**Фрагмент страницы**
● ● ●
До обеда полчаса. На обед тоже опаздывать нельзя, поэтому мы торопливо поднимаемся в студию-кабинет. За время нашего с Джанни путешествия Тонино нарисовал чудесный лист. Каждый день в свои девяносто лет он встает в 7 часов и после завтрака рисует. Или пишет. Каждый день новая картина или текст.
Сегодня появился и большой, с выпученными, как у рака, глазами барашек. Принесла его керамистка, работавшая по эскизу маэстро.
— Феноменально! — говорю я.
— Belissimo! — обманывает мои ожидания Тонино. Он лезет в папку и достает несколько рисунков и чертежей фонтана. — Мы возьмем их, когда поедем к кузнецу. Смотри.
Внутри церкви на полу — белый открытый короб с отвесными водонепроницаемыми стенками. Глубиной 50–70 см. На дне его керамические макеты церквей, высотой сантиметров 30–40. К бассейну с крыши подведены изломанные водосточные трубы разного сечения и профиля, заканчивающиеся над бассейном. Трубы подвешены на тросах. Во время дождя вода стекает в бассейн, звеня, стуча, шурша.
Бассейн заполняется, и церкви под звук дождевого органа уходят под воду. Вокруг на лавках сидят люди, слушают, смотрят и думают.
— Тонино! Я знаю место, где должен быть построен «Источник молитвы».
В Калязине, на крохотном островке торчит колокольня от затопленного Рыбинским водохранилищем Калязинского монастыря, а Мологский монастырь, описанный крестьянским архимандритом отцом Павлом Груздевым, одиннадцать лет сидевшим в лагерях и ссылке, вовсе ушел под воду. Но они есть. И память о них не ушла. Можно сделать копии затопленных монастырей и церквей и поместить на дно твоего «Источника молитвы» — в колокольне. Это будет точно.
— Возьми чертеж. Я тебе расскажу сон.
Сон Тонино Гуэрры
«Я проснулся от своей улыбки.
Я ходил по Москве, городу, который стал моей столицей.
Я видел на улицах и площадях знакомые предметы („Можно так сказать? — спрашивает Лора. — Может быть, предметы искусства?“), которые окружают меня здесь.
Я видел там фонтаны, которые сделал в Романьи.
И мне показалось, что Москва от этого стала еще ближе и прекраснее.
Но, наверное, я не должен об этом говорить.
Я должен надеяться, что кому-то, живущему в Москве, приснится тот же сон».
Родом из Сантарканджело
В восемьдесят четвертом году Тонино и Лора переехали сюда из Рима. Ему захотелось вернуться к своим началам.
— Представляешь, отец и мама Тонино возили фрукты на повозке отсюда в Пинабили, а оттуда — лес и уголь. Тонино, маленький, шагал с ними пешком.
Он был младшим в семье. Мама Пенелина носила его одиннадцать месяцев. Ей было сорок семь лет, и она родила его с волосами и отросшими ногтями. Доктор Малагутт сказал: «Дайте ему немедленно печеное яблоко».
● ● ●
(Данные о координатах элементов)
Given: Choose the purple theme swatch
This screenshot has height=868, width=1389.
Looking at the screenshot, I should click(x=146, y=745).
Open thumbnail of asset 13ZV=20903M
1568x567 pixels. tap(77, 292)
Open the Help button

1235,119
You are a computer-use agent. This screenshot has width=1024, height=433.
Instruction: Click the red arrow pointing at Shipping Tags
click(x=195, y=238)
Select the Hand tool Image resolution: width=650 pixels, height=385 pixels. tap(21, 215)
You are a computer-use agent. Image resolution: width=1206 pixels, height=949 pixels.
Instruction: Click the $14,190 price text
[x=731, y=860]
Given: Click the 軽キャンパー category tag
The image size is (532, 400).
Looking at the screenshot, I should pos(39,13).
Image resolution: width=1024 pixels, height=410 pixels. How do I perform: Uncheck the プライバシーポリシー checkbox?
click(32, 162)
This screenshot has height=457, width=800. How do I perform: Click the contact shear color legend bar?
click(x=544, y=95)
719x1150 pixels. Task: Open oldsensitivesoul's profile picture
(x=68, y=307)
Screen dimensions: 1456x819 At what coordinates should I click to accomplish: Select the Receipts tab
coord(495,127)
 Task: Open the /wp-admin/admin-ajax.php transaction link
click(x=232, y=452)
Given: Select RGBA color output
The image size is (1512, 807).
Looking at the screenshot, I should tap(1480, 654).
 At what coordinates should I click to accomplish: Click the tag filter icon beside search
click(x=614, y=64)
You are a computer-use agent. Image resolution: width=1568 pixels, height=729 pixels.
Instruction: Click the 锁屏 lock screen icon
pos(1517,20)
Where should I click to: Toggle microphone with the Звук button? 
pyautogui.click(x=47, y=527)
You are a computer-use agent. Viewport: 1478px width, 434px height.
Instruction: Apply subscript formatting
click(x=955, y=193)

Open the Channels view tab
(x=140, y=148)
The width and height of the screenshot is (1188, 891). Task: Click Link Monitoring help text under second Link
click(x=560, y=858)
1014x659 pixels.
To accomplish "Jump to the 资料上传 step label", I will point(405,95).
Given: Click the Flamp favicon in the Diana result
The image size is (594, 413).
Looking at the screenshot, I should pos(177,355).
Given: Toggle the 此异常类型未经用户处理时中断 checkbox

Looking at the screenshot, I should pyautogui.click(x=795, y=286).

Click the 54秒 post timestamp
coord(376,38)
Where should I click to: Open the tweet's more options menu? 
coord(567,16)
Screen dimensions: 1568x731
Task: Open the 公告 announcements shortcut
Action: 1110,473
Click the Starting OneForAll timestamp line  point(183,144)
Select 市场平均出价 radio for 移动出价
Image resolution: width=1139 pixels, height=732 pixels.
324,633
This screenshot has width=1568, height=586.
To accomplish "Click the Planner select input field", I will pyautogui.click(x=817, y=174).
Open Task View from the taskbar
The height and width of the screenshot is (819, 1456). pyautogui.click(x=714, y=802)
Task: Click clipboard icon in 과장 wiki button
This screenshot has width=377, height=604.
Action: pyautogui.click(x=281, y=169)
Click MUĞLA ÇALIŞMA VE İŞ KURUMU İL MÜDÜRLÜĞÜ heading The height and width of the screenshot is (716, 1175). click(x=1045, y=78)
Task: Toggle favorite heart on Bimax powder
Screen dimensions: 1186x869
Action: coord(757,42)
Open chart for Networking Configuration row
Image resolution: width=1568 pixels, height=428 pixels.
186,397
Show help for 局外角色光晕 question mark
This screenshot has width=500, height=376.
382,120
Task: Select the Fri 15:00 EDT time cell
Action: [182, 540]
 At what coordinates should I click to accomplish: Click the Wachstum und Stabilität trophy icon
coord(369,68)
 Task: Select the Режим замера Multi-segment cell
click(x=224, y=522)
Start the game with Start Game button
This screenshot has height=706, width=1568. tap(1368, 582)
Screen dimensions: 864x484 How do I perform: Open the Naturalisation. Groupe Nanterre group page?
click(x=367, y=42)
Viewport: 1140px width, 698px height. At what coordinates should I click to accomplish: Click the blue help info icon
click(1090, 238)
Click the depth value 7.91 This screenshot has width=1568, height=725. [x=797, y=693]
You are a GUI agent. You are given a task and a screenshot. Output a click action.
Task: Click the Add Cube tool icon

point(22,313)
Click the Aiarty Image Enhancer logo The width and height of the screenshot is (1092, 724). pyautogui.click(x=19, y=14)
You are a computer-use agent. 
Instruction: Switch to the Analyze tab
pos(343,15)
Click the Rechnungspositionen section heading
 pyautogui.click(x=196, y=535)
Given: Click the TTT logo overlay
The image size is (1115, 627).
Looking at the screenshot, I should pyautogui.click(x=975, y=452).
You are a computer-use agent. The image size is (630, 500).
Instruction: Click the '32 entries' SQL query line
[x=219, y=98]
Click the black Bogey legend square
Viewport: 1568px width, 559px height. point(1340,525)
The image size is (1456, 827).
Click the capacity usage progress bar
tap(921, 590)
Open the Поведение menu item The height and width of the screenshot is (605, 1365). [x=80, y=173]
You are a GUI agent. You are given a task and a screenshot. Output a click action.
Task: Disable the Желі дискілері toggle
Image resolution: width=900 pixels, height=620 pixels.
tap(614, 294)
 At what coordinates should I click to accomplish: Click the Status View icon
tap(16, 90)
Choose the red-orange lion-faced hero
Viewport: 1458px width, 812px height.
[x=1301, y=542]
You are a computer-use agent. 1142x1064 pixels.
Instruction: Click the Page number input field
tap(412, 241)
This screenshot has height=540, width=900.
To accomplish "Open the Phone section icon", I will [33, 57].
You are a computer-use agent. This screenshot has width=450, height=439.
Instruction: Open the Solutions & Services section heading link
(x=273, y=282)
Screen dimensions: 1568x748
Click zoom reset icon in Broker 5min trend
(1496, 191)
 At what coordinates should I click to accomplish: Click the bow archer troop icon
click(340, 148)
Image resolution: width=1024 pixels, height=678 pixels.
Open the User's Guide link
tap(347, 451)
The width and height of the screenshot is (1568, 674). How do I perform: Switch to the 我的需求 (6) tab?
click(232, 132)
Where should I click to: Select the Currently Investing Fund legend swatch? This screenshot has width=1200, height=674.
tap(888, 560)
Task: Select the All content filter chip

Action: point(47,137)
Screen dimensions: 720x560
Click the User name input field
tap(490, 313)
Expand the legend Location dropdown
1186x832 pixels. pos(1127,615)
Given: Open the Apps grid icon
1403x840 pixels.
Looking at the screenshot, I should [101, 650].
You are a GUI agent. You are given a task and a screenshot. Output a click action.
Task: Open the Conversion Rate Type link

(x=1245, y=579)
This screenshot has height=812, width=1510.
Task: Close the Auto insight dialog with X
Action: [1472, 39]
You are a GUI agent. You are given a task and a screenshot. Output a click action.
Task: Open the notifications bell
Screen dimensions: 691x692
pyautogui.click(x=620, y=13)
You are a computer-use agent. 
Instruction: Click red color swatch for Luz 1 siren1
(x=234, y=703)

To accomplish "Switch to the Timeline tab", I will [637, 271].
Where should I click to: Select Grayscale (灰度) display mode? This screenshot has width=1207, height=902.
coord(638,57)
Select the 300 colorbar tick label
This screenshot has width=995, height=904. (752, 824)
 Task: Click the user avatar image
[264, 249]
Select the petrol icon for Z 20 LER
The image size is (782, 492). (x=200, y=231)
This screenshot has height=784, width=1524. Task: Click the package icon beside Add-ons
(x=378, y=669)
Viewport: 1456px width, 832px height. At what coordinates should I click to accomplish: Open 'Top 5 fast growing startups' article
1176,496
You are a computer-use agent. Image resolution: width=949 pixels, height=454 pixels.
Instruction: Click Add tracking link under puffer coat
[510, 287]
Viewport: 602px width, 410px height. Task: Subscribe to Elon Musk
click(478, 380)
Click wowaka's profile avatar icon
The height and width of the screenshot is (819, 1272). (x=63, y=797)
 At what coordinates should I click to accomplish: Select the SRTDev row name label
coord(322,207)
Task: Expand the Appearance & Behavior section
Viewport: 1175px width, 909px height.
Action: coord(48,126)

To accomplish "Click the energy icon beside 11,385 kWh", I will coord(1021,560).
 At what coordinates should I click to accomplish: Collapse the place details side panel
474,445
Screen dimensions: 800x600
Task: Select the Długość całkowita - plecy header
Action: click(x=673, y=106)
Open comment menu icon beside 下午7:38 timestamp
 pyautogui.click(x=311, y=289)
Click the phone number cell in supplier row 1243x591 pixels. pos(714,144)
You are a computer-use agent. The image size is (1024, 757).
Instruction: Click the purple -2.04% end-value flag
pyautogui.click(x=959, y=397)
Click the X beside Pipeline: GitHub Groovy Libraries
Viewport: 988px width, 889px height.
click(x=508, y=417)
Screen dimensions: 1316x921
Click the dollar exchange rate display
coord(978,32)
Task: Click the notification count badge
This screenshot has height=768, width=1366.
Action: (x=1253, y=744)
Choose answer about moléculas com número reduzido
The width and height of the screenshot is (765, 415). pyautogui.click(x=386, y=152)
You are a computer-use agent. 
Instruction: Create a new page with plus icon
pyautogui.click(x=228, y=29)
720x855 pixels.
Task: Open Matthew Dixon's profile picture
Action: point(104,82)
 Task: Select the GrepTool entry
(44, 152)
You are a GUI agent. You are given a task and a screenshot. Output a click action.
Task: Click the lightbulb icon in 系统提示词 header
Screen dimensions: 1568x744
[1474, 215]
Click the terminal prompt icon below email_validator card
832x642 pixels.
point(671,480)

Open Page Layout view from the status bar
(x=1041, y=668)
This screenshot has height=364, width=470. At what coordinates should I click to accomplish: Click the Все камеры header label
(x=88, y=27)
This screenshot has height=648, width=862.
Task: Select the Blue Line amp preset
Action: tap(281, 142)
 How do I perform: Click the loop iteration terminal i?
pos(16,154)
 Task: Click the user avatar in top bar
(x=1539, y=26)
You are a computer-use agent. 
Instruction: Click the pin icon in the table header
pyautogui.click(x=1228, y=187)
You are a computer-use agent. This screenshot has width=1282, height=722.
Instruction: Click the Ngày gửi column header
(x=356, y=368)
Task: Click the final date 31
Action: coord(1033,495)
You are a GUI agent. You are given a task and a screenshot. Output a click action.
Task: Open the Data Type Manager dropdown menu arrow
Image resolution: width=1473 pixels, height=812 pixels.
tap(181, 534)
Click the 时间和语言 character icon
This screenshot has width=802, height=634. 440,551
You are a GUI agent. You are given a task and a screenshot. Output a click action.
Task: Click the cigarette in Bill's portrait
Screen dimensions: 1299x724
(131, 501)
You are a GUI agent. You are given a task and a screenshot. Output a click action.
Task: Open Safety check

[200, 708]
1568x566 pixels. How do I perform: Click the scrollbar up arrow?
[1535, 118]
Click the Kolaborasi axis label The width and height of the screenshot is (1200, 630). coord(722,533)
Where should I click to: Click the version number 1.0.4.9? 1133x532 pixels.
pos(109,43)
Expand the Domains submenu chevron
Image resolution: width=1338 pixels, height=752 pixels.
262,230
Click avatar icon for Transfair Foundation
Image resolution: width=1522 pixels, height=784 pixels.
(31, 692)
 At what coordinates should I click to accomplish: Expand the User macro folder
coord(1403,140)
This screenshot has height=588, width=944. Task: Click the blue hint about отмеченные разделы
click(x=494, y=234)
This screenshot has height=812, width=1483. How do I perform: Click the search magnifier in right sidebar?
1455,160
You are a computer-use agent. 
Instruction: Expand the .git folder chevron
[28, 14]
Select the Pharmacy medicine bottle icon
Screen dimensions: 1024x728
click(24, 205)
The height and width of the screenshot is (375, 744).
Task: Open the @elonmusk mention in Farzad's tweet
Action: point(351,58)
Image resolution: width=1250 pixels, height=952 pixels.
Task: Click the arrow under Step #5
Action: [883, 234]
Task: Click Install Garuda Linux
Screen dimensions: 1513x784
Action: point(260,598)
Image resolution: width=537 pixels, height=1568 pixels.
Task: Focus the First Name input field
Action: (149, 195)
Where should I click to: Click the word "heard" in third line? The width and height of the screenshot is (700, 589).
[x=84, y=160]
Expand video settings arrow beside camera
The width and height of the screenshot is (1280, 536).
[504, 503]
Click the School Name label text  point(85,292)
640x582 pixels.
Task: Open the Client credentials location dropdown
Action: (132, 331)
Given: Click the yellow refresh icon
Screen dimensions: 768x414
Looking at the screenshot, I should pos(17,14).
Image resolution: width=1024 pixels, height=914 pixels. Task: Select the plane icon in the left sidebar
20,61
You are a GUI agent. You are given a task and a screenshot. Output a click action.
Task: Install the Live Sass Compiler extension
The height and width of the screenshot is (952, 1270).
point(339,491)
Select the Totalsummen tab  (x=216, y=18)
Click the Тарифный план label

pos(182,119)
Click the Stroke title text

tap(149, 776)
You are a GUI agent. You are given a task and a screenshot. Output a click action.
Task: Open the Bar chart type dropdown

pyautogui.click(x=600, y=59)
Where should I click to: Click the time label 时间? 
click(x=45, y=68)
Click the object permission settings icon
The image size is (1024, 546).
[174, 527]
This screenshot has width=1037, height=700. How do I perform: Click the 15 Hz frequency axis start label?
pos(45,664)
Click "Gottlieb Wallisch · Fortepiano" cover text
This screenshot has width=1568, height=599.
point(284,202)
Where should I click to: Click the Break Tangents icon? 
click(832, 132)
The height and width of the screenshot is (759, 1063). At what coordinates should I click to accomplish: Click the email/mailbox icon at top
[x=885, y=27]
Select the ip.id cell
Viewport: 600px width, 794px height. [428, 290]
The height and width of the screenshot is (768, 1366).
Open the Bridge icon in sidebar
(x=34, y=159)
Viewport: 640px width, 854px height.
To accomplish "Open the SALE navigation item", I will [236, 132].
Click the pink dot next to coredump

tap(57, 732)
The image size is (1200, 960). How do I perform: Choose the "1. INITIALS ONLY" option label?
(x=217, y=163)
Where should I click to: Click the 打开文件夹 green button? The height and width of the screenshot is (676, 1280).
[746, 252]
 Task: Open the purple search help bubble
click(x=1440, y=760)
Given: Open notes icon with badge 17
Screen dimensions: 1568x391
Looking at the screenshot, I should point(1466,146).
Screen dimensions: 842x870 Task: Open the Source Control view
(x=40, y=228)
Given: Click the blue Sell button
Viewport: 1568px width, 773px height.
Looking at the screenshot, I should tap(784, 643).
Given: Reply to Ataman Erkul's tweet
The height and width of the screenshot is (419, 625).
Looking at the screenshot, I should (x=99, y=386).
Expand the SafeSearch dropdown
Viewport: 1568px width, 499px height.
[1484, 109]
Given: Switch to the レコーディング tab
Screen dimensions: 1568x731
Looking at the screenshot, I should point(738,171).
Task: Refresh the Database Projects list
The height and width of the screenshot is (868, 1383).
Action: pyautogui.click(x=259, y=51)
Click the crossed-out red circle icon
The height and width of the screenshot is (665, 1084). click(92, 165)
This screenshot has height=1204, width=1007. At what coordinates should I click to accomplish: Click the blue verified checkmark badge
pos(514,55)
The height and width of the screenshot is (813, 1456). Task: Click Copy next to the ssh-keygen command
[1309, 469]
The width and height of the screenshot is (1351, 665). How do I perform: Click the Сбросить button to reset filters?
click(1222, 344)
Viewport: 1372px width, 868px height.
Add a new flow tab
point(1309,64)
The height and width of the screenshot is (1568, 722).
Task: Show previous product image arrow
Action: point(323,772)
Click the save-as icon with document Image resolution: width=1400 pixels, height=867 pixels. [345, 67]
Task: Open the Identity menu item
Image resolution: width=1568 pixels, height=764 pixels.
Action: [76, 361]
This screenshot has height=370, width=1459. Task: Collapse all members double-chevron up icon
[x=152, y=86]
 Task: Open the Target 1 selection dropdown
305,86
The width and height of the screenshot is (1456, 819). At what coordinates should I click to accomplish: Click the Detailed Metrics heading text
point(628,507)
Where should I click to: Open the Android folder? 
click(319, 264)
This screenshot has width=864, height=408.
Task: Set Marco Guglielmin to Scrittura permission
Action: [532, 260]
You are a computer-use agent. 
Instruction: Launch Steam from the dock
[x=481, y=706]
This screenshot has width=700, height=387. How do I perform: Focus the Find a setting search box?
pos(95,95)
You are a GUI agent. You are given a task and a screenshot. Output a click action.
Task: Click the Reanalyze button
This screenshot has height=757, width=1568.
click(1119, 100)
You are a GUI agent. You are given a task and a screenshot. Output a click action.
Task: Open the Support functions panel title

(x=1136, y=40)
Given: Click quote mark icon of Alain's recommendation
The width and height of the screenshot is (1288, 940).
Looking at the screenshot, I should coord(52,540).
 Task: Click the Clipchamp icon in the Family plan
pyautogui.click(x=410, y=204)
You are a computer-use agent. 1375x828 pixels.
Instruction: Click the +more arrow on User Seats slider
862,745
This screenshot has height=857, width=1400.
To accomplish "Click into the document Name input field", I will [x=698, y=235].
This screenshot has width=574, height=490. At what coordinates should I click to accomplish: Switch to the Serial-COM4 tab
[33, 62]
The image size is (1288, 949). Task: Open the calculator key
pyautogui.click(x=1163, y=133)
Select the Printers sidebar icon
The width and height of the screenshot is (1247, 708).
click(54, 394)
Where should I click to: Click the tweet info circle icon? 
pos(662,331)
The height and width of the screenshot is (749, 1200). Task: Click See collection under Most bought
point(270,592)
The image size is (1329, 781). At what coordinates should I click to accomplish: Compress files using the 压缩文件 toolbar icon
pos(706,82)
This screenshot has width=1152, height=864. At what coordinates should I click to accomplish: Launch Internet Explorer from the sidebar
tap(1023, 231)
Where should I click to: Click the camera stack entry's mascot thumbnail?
● ● ●
**Задачи для решения**
a) Выпишите дословно из фрагмента страницы отрывок от слов «Бассейн заполняется, и» до слов «тебе расскажу сон.» включительно.
b) Проверьте по фрагменту страницы, согласуется ли с ним каждое утверждение, и ответьте «да» или «нет», приведя точную цитату, которая это решает: (i) Тонино и Лора переехали из Рима в восемьдесят четвертом году; (ii) Тонино был старшим ребенком в семье; (iii) барашка принесла керамистка, работавшая по эскизу маэстро.

**Ответы к задачам**
a)
Бассейн заполняется, и церкви под звук дождевого органа уходят под воду. Вокруг на лавках сидят люди, слушают, смотрят и думают.
— Тонино! Я знаю место, где должен быть построен «Источник молитвы».
В Калязине, на крохотном островке торчит колокольня от затопленного Рыбинским водохранилищем Калязинского монастыря, а Мологский монастырь, описанный крестьянским архимандритом отцом Павлом Груздевым, одиннадцать лет сидевшим в лагерях и ссылке, вовсе ушел под воду. Но они есть. И память о них не ушла. Можно сделать копии затопленных монастырей и церквей и поместить на дно твоего «Источника молитвы» — в колокольне. Это будет точно.
— Возьми чертеж. Я тебе расскажу сон.

b)
(i) Да: «В восемьдесят четвертом году Тонино и Лора переехали сюда из Рима».
(ii) Нет: «Он был младшим в семье».
(iii) Да: «Принесла его керамистка, работавшая по эскизу маэстро».